Scholars from Asia and Africa exchange knowledge at CPR South Conference in Myanmar
Connecting the next billion”, the theme of the Communication Policy Research (CPR) south’s 2017 conference, drew activists, scholars, and former telecom regulators to Myanmar to exchange insights in August.
Over the last ten years, the CPRsouth program has fostered the emergence of policy leaders with the skills and experience to engage in public interest research to inform policy.
Myanmar was chosen as the setting for the event because, almost immediately after becoming a democracy, the country has seen a swift transition to progressive telecom policies. These policies were based on the experiences of other countries, and now scholars from abroad are interested in learning from Myanmar’s successes and in contributing to evidence-based solutions for the remaining challenges.
The Deputy Minister of Transport and Communication, U Kyaw Myo, inaugurated the event, alongside the founders of the Myanmar ICT for Development Organization (MIDO), MIDO Executive Director Htaike Htaike Aung, and Nay Phone Latt, a member of the Yangon regional legislature.
What was special about CPRsouth 2017, was that it was held in Myanmar, a country that was closed to the world until recently. We saw senior former and serving officials and ministers engaged in policy discussions. This symbolized the continuity of ICT policies in Myanmar.

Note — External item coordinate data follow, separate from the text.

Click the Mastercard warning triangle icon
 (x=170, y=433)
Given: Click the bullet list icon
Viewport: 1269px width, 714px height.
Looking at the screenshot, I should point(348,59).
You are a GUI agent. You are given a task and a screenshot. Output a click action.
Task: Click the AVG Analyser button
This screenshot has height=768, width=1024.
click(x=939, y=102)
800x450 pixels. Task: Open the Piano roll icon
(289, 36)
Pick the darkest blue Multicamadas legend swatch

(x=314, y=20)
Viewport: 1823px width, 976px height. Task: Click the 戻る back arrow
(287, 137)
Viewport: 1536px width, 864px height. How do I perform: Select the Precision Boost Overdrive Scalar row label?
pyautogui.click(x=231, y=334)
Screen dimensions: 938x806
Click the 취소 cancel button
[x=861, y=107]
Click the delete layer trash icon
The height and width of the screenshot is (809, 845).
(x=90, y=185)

- Rohan Samarajiva, chair of the Board of Directors of CPRsouth and the CPRsouth secretariat at LIRNEasia
CPRsouth conferences have been held annually since 2007, and are funded by IDRC. “The CPRsouth program is a flagship IDRC-supported program for building leaders of today and tomorrow in the fields of communications policy, telecommunication research, and information and communications technology for development,” said IDRC Senior Program Officer Phet Sayo.
A wealth of ideas were shared over the course of the conference, including making a case for people-friendly telecom policies; a “freemium” Internet, which would offer free Internet but charge premiums for additional features; and a discussion of how mobile apps can drive Internet use.